• **Exercise objective**: Rewrite the data from the line with "Task: Select the Mozilla Firefox 82.0.2 row" up to and including the last line, replacing "Task" with "Instruction" and keeping everything else the same. Leave the pictures out of your answer.

::: Data lines

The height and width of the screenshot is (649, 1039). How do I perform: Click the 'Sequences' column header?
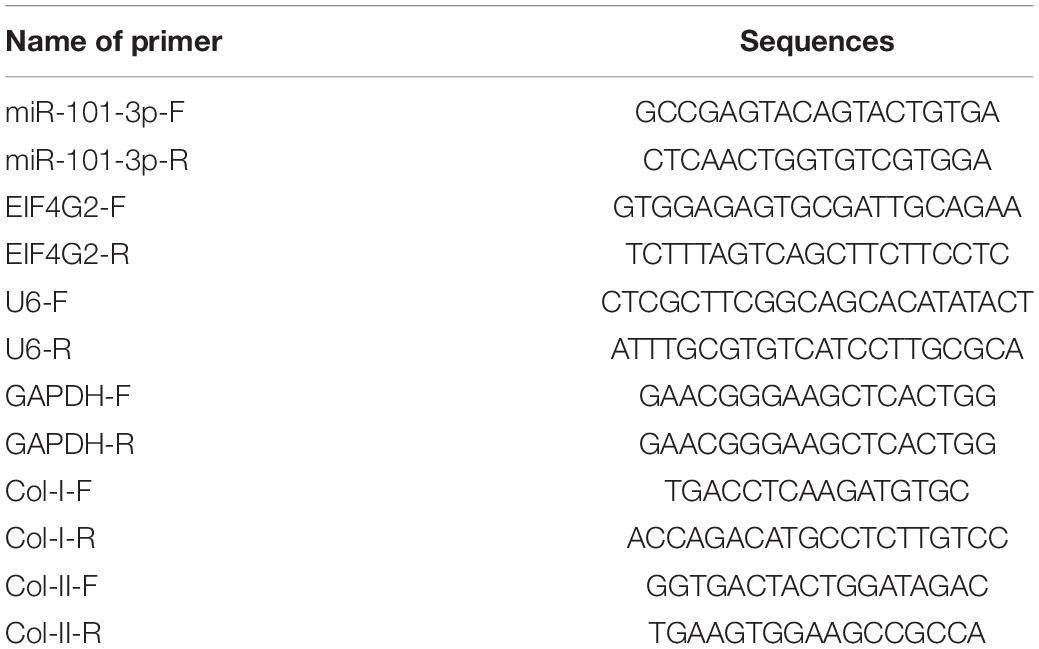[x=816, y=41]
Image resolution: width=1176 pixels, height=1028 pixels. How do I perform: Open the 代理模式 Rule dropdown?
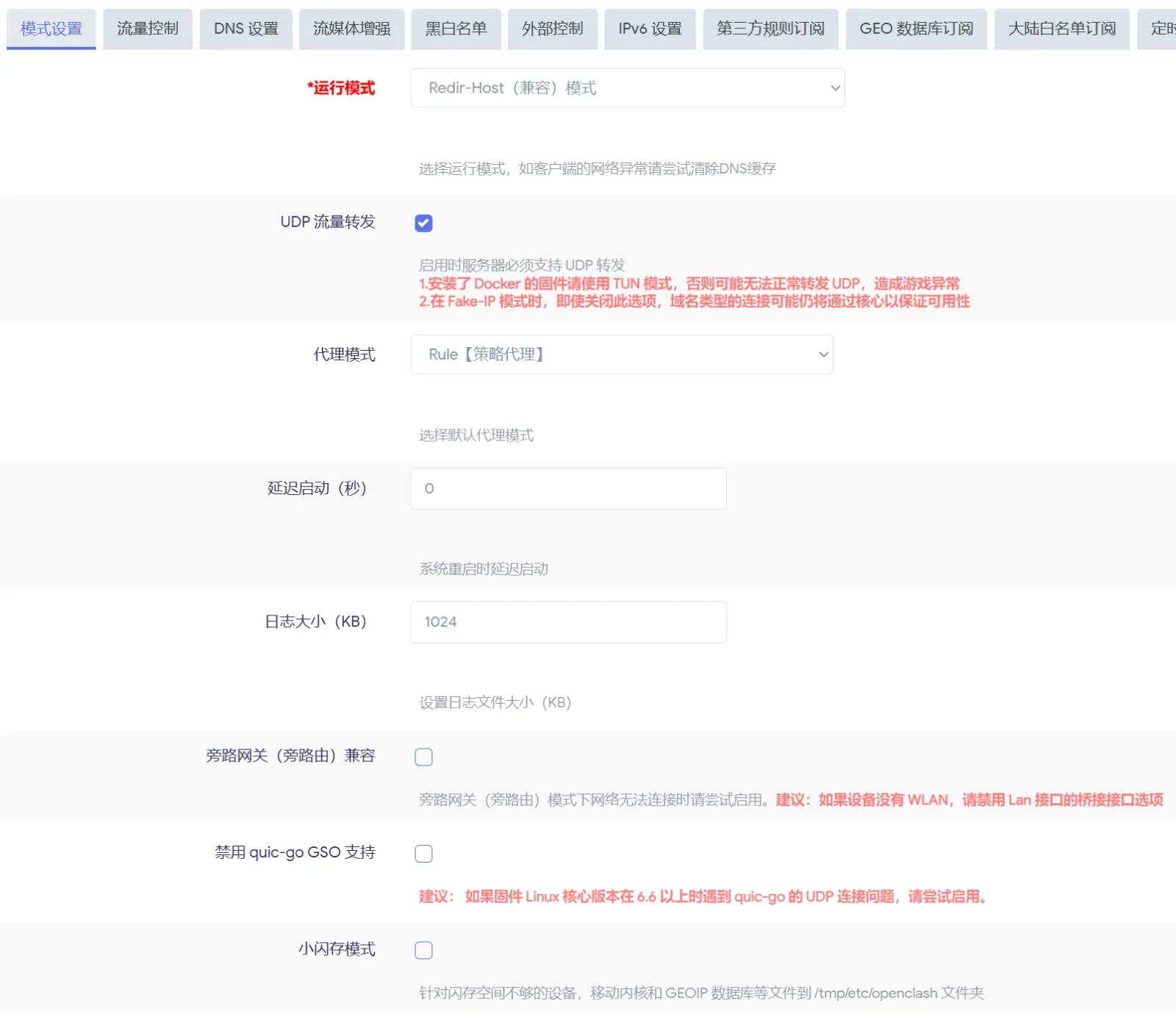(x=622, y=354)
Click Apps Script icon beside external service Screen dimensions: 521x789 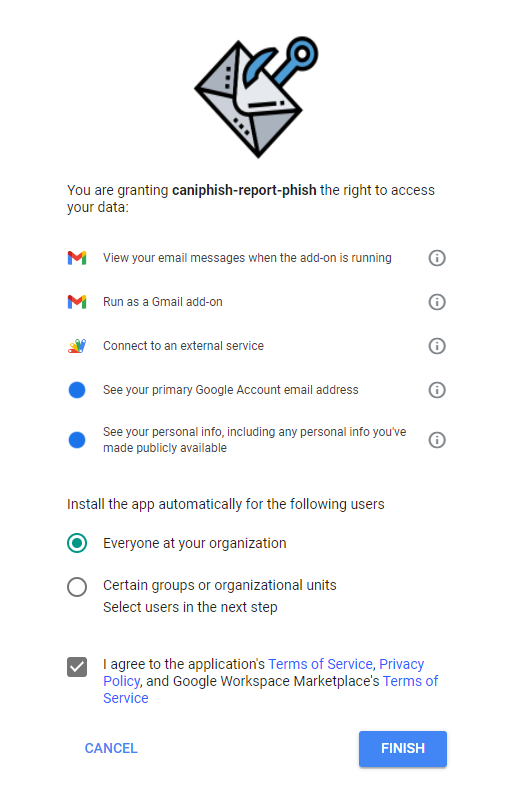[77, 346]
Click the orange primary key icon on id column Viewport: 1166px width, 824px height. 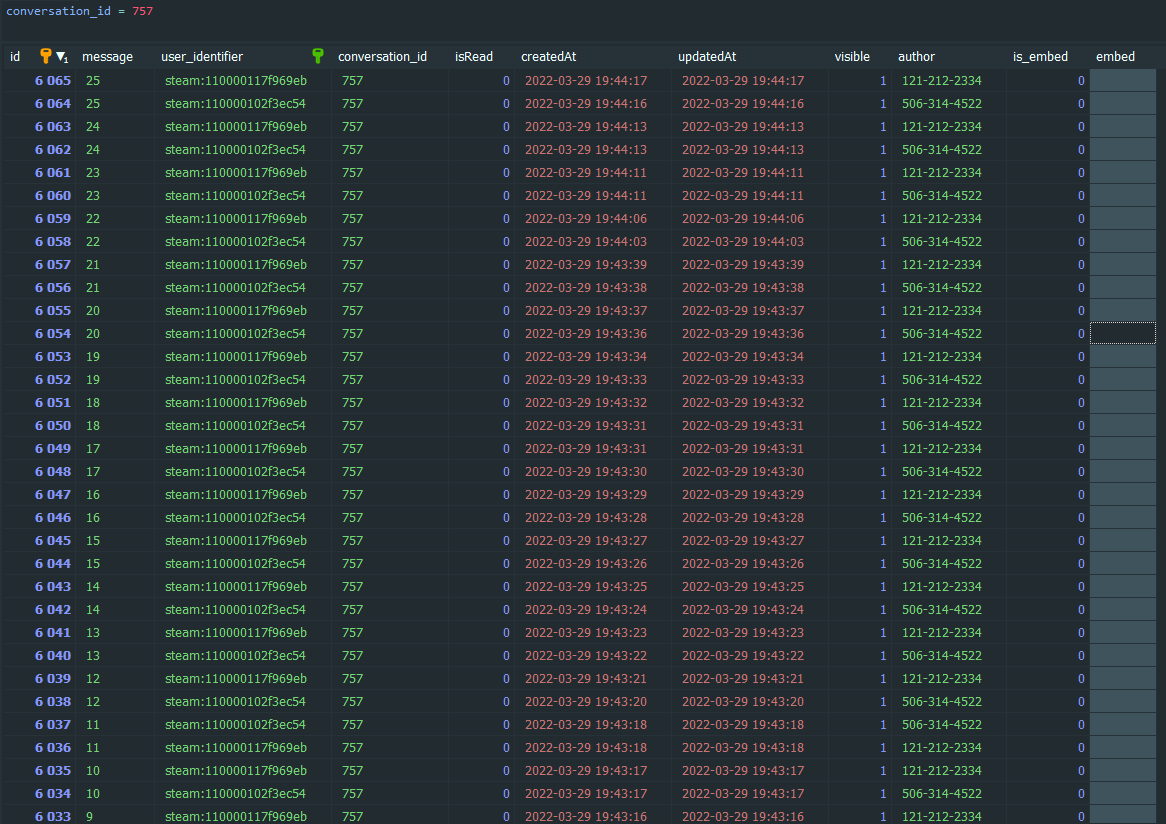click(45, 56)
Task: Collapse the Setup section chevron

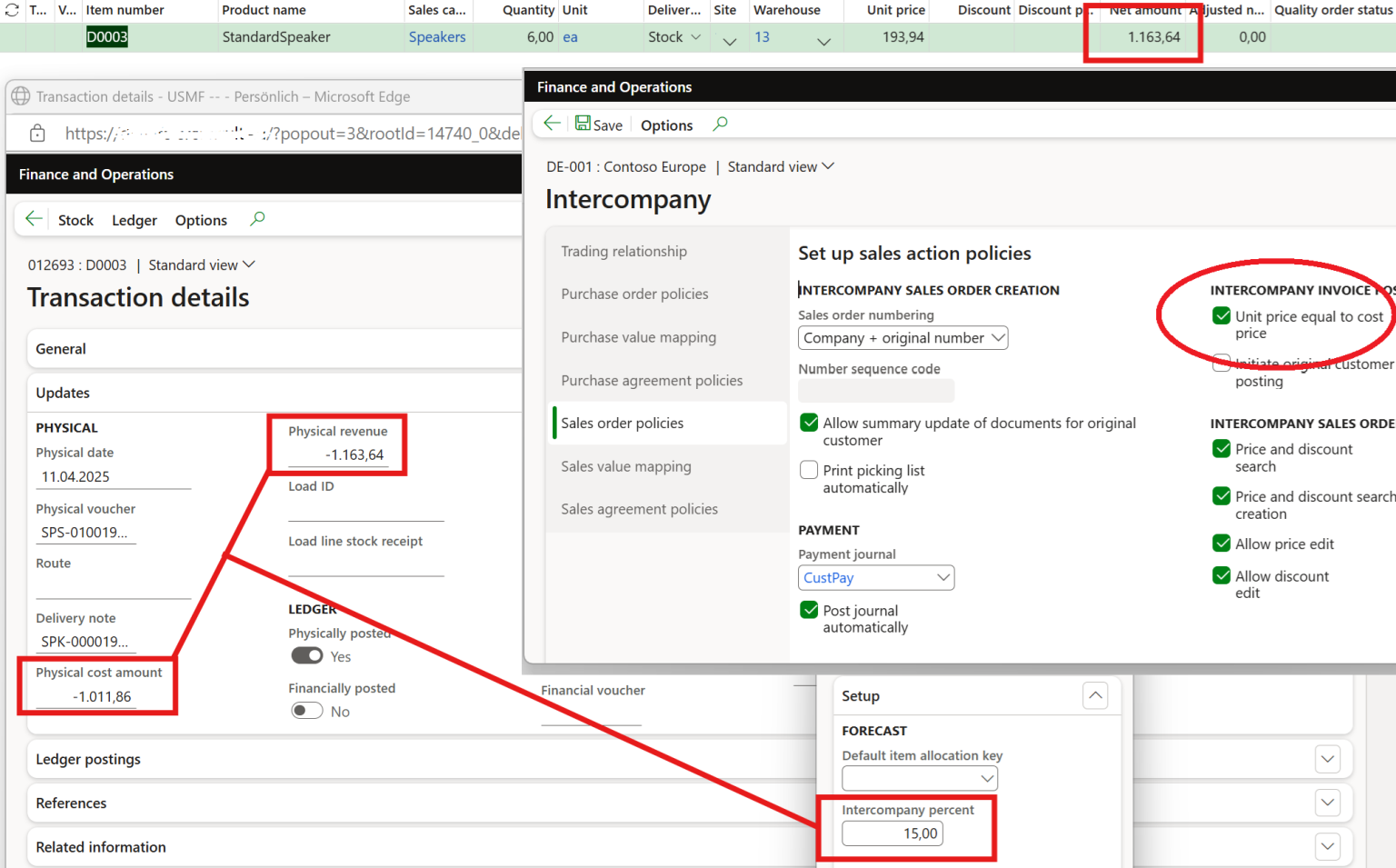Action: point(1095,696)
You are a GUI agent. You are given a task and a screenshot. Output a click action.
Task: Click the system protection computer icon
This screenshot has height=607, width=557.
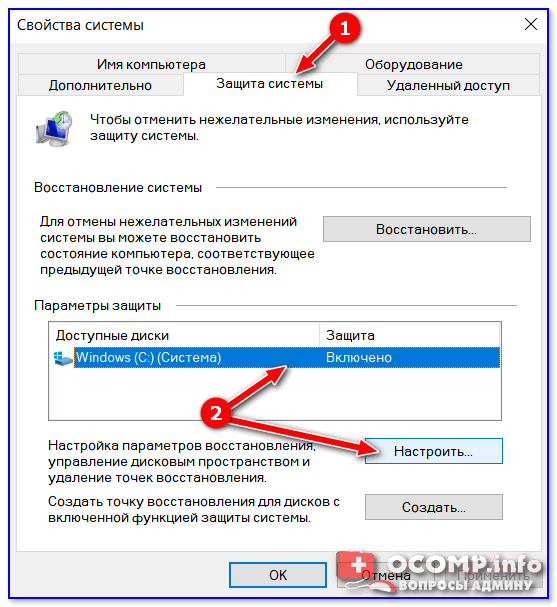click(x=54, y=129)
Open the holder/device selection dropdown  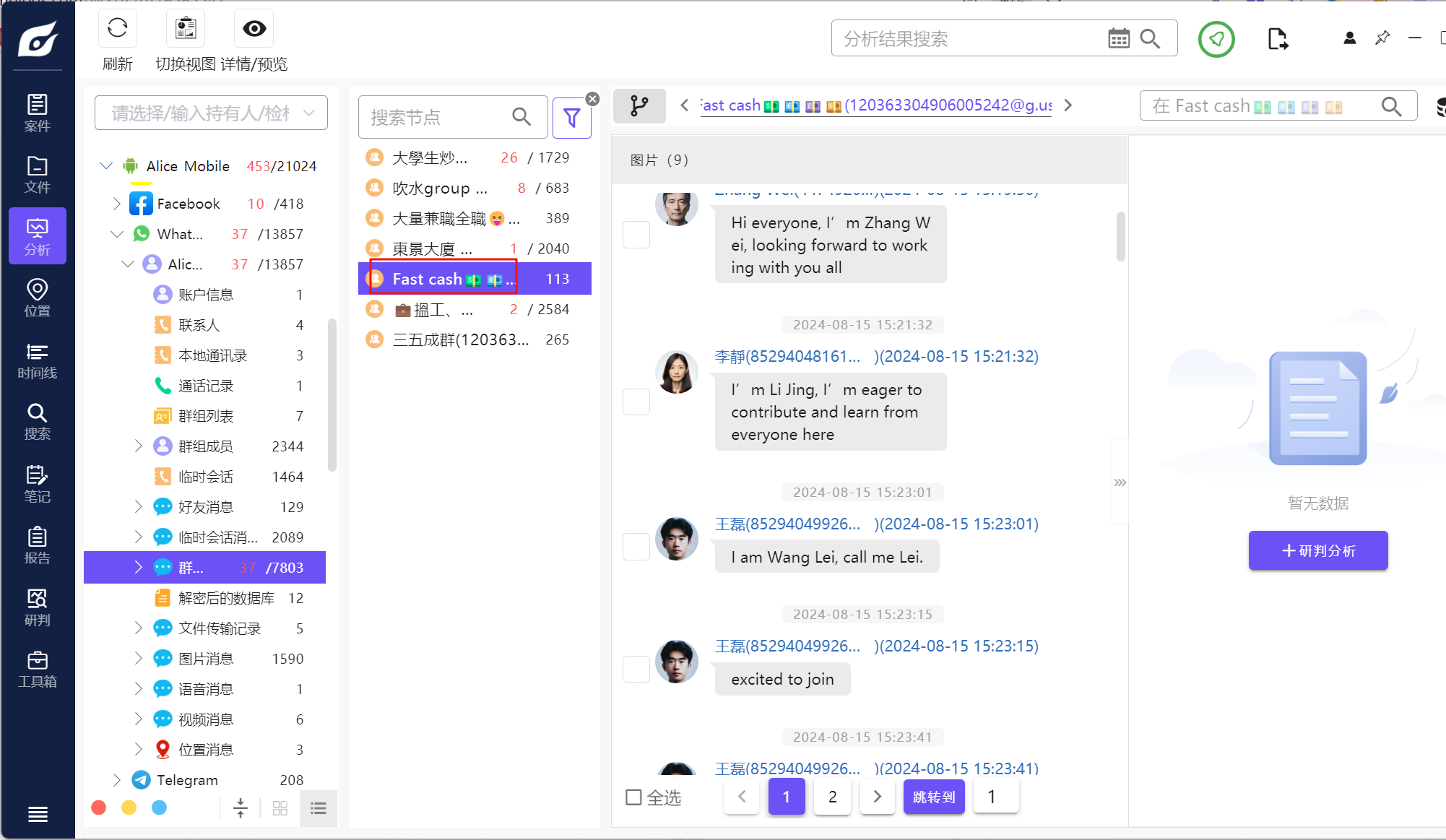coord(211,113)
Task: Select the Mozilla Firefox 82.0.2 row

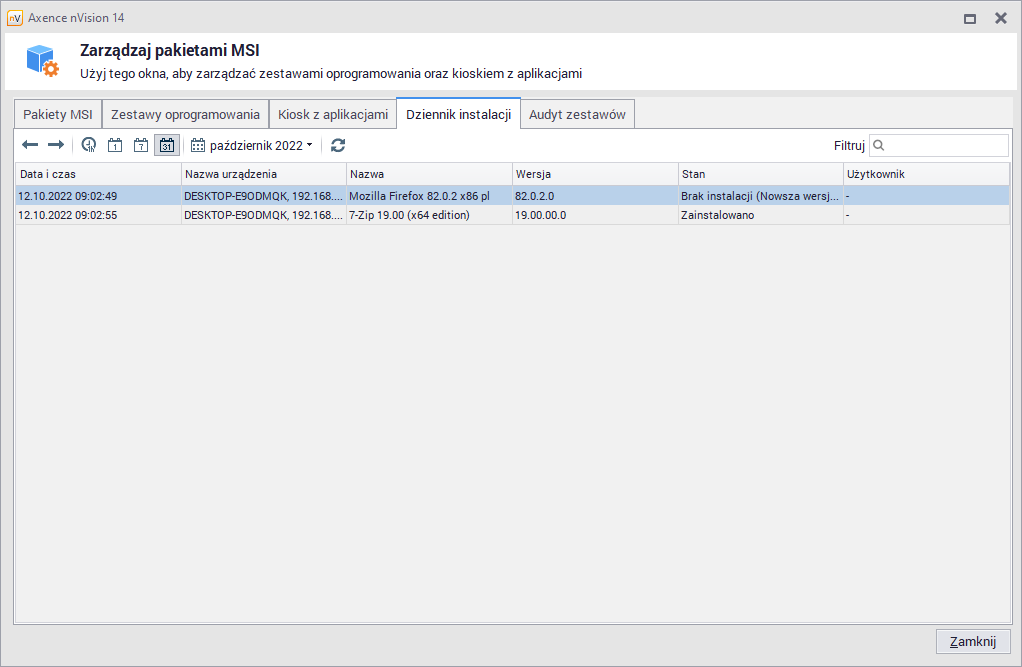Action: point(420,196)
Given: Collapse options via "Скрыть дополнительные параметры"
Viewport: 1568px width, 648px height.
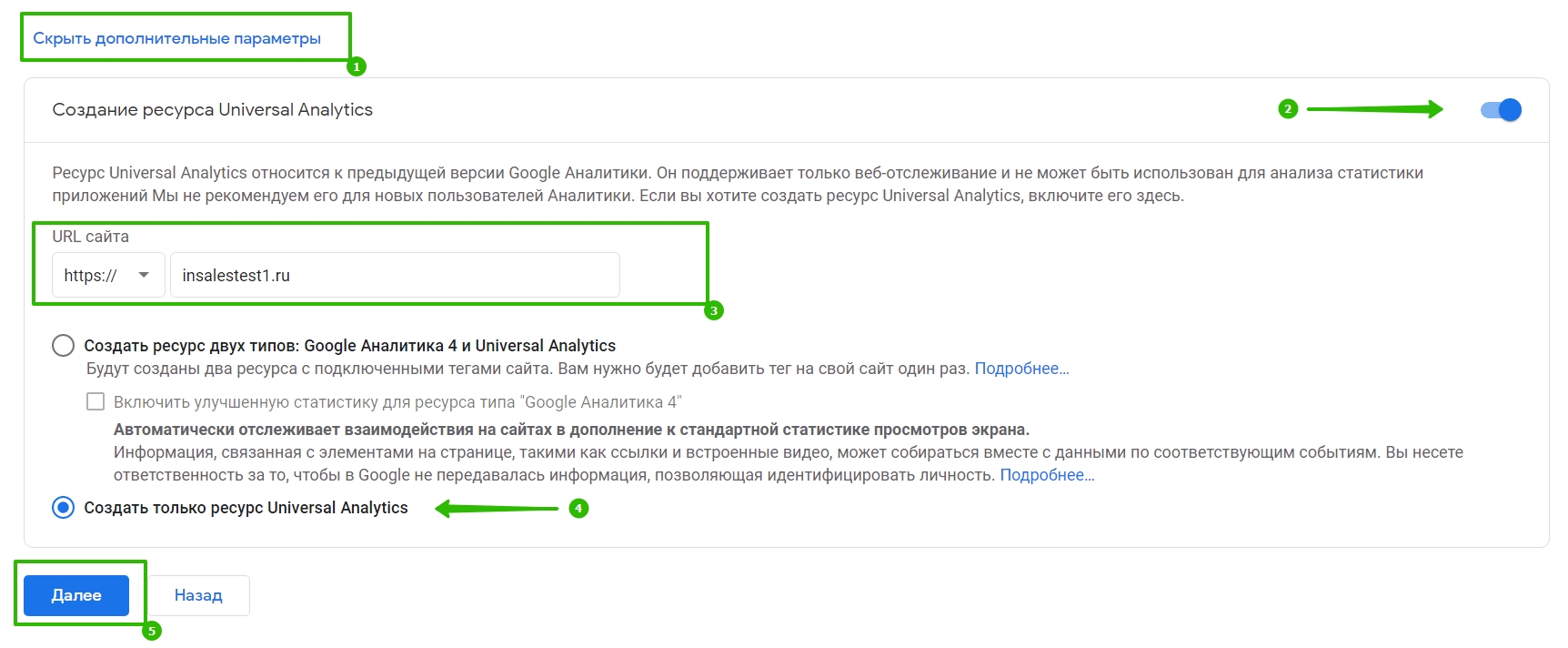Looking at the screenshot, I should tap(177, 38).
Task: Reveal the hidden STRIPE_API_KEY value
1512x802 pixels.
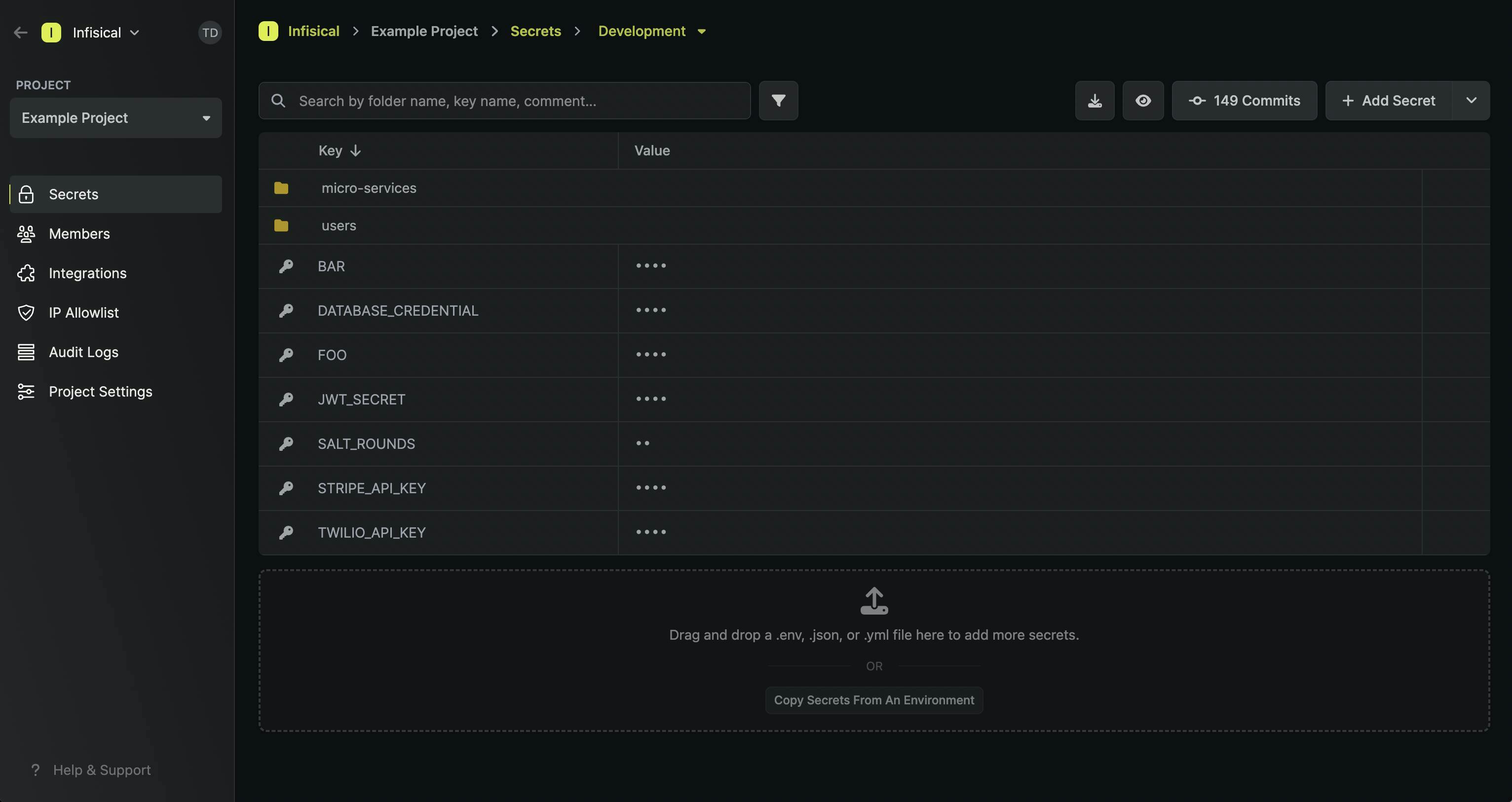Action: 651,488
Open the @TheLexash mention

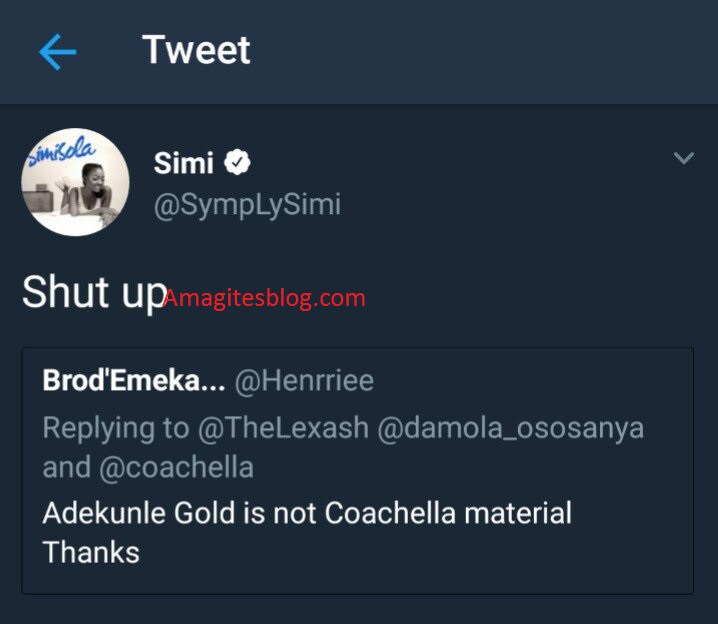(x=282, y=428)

::::::

• **Exercise solution**:
Instruction: Select the Mozilla Firefox 82.0.2 row

Action: point(420,196)
Given: Collapse options via "Скрыть дополнительные параметры"
Viewport: 1568px width, 648px height.
Looking at the screenshot, I should tap(177, 38).
Instruction: Reveal the hidden STRIPE_API_KEY value
1512x802 pixels.
Action: 651,488
Open the @TheLexash mention

(x=282, y=428)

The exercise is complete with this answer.